Alle Elementari ho rischiato d’essere il protagonista di una recita natalizia. Potevo fare Giuseppe, un ruolo importante eh ma pare che non mi sia stato assegnato perché diretto al figlio di un tipo molto importante. Nonostante il “boicottaggio da raccomandazione”, mi fecero recitare una poesia (non ricordo di chi fosse), che parlava della cattiveria dell’umanità. Era piaciuta la mia voce.
Alle Medie invece feci una recita con il catechismo. Il mio personaggio si chiama tipo “Artista” ed ebbi un bel successo o almeno così mi dissero.
Al teatro però c’ho pensato veramente quando, al Liceo stavolta, mi portarono a vedere una versione francese del “Rinoceronte” di Ionesco. Ne rimasi rapito pur capendo non proprio tutte le parole.
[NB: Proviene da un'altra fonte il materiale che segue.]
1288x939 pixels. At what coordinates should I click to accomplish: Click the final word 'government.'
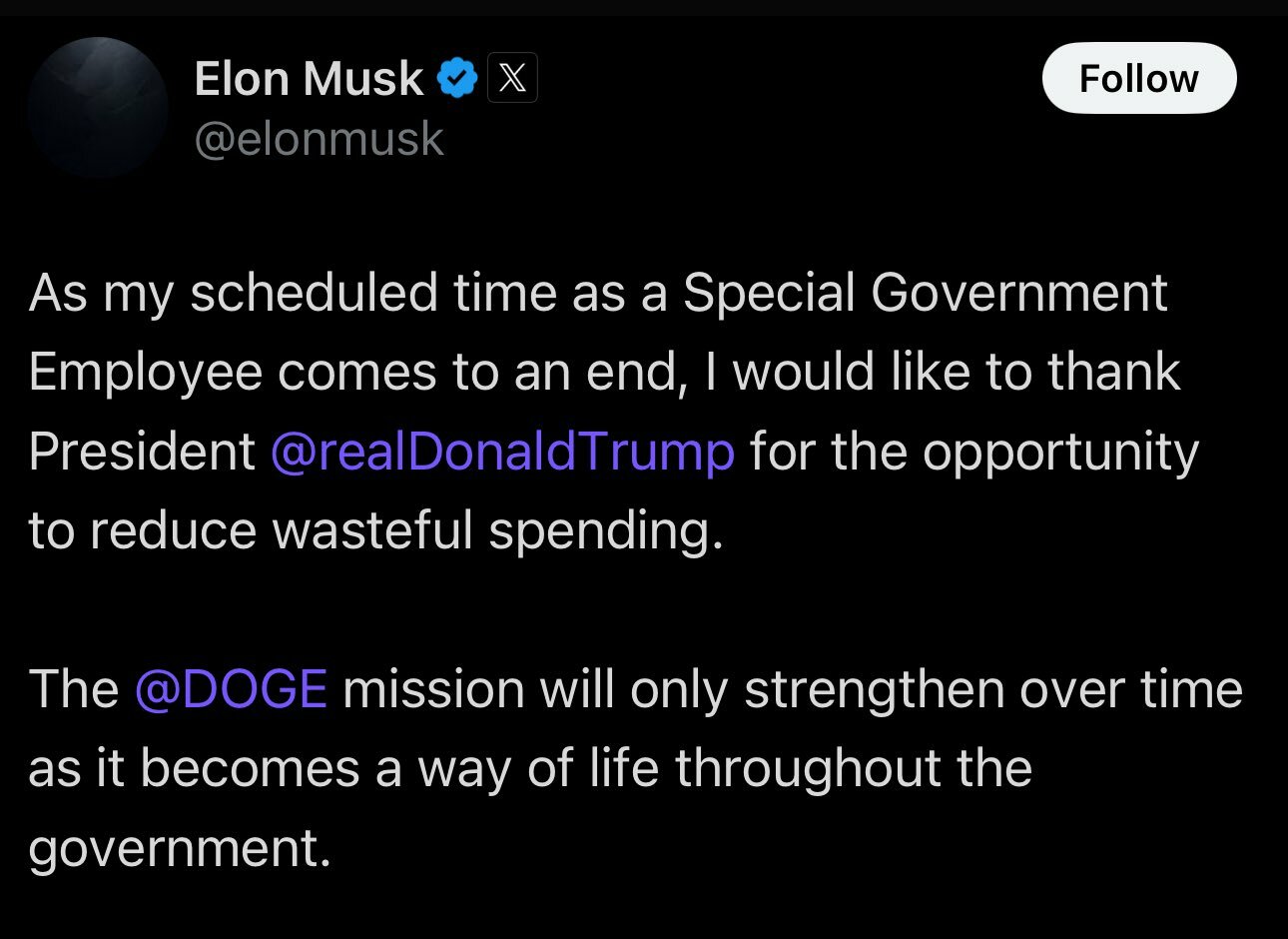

A 18 la mia amica Gemma mi tirò dentro una compagnia teatrale. Si chiamava Chimera e lì ho fatto la prima vera esibizione degna di questo nome. Debutto alla Casa delle culture con uno spettacolo anzi performance di quello che viene definito “terzo teatro”. Non era però il genere di teatro più adatto a me.
All’inizio degli anni Duemila mi sono avvicinato ad un’altra compagnia (lo feci perché mi piaceva una ragazza che poi non venne mai più alle prove…), era la Teatroimpegno e il regista era uno fra i più noti della vecchia scuola cosentina, Graziano Olivieri.
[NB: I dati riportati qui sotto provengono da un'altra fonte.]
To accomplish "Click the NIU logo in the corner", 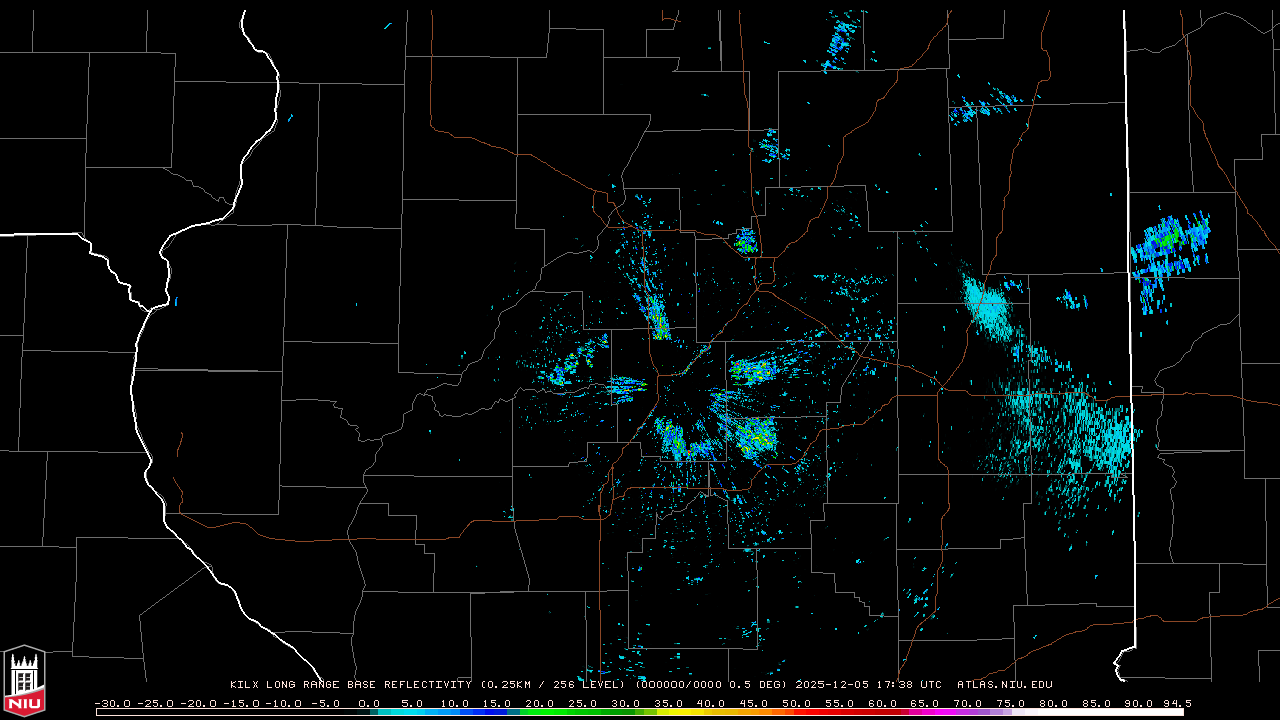I will click(24, 681).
Preparavano una commedia del 1959 di Dario Fo, “Gli arcangeli non giocano a flipper” e io mi ritrovai a fare il protagonista! Fu bellissimo. Nel 2003, da ventenne presuntuoso, decisi di mettere su una regia. Lo spettacolo si chiamava “Giudici” ed era scritto da un autore bresciano, Renato Gabrielli. Dicono andò bene ma ovviamente era pieno di inesperienza. Poi ho lavorato con Libero Teatro di Max Mazzotta con il quale ho fatto due spettacoli “U-topos” e “Tempesta”, l’ultima mia “apparizione” in assoluto anche se sono rimasto, finché il giornalismo non mi ha rapito definitivamente, nell’orbita delle loro attività. Oggi ritorno in una rappresentazione, leggendo i miei scritti, raccontando storie che ho vissuto, storie di altri e storie senza senso».